* **Work task**: Print all of the data exactly as written.

Stored data:
--- --- ---
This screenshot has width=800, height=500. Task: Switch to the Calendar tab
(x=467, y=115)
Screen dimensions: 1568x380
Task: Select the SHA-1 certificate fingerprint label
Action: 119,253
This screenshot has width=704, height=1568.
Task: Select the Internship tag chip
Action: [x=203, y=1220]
--- --- ---
* **Exercise solution**:
This screenshot has width=800, height=500. Task: Switch to the Calendar tab
(x=467, y=115)
Screen dimensions: 1568x380
Task: Select the SHA-1 certificate fingerprint label
Action: 119,253
This screenshot has width=704, height=1568.
Task: Select the Internship tag chip
Action: [x=203, y=1220]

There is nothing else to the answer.